TEXT BLOCK:
.....
RDS questions accuracy of antigen cases

RDS questions accuracy of antigen cases

A saliva sample is taken for antigen testing from a student before class commences in Samut Prakan in February. (Photo: Somchai Poomlard)

The Rural Doctor Society (RDS) has raised questions over the accuracy of the number of new Covid-19 cases detected using a rapid antigen test kit (ATK), which is reported daily by the Centre for Covid-19 Situation Administration (CCSA).

The number of new infections found via ATK tests in three provinces on Wednesday was far higher than the total number of ATK positive cases nationwide for the same day recorded by the CCSA the following morning, said the group in a Facebook post on Thursday.

On Wednesday, Chon Buri reported 8,323 ATK positive cases, Songkhla 4,839 and Chiang Rai 3,322, adding up to 16,484, said the group whose members are mostly doctors and directors of district hospitals around the country.

Yet the corresponding number from the CCSA for the entire country was 16,079, said the group.

“We, the front-line healthcare workers, are working hard as we aim to bring the number of new infections down by containing the spread of the virus as well as we can,” the group said.

“We, too, expect to see a lower number of new cases as we are trying harder to contain the spread of the virus, but making up an ideal figure just isn’t the way to go,” it noted. “Reporting the actual number of new infections will instead help raise public awareness about the outbreak situation.”

The CCSA, meanwhile, said the number of new infections in Thailand is now on the rise, as is the rate of infected patients suffering serious lung infections and the number of Covid-19 deaths per day.
.....
EXTRACTED ENTRIES:
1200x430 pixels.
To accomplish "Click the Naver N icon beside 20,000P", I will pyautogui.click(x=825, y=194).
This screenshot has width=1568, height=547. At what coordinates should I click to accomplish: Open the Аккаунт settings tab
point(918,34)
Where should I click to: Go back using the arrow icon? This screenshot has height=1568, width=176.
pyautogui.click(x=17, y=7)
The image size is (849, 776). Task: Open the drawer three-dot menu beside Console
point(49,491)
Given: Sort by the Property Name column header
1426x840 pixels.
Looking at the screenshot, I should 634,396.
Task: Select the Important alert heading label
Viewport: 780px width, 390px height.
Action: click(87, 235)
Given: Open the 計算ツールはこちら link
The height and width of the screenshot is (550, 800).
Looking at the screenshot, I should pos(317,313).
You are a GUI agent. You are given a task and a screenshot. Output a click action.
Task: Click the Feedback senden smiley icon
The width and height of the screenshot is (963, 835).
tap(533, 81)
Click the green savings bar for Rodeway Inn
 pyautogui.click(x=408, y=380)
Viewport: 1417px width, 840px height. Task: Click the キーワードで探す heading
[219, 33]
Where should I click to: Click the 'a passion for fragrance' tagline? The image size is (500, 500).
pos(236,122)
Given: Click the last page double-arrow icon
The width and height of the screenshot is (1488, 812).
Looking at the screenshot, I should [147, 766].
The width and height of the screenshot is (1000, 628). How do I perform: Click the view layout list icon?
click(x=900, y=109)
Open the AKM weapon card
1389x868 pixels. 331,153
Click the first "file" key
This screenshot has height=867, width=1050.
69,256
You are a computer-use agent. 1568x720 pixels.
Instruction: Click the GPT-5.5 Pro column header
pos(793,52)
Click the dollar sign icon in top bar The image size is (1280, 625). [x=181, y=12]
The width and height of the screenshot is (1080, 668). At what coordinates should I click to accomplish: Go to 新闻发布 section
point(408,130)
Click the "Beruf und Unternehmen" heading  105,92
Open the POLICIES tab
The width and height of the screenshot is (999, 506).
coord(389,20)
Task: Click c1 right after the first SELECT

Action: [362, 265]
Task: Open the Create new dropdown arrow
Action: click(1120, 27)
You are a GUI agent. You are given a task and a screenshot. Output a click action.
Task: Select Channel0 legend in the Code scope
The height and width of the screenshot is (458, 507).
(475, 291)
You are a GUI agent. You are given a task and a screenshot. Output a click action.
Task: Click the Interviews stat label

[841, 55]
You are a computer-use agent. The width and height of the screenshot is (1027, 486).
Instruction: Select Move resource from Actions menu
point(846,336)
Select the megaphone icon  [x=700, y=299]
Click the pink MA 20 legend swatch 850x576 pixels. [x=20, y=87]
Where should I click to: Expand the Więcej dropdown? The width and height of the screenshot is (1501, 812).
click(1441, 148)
.....
TASK REQUIREMENTS:
(1) Repeat the passage of the antigen case article starting at "Yet the corresponding" and ending at "the group said.", replacing "healthcare workers" with "medical staff".
(2) According to the antigen case article, how many ATK positive cases did Chon Buri report on Wednesday?

RESPONSES PER TASK:
(1)
Yet the corresponding number from the CCSA for the entire country was 16,079, said the group.

“We, the front-line medical staff, are working hard as we aim to bring the number of new infections down by containing the spread of the virus as well as we can,” the group said.

(2) 8,323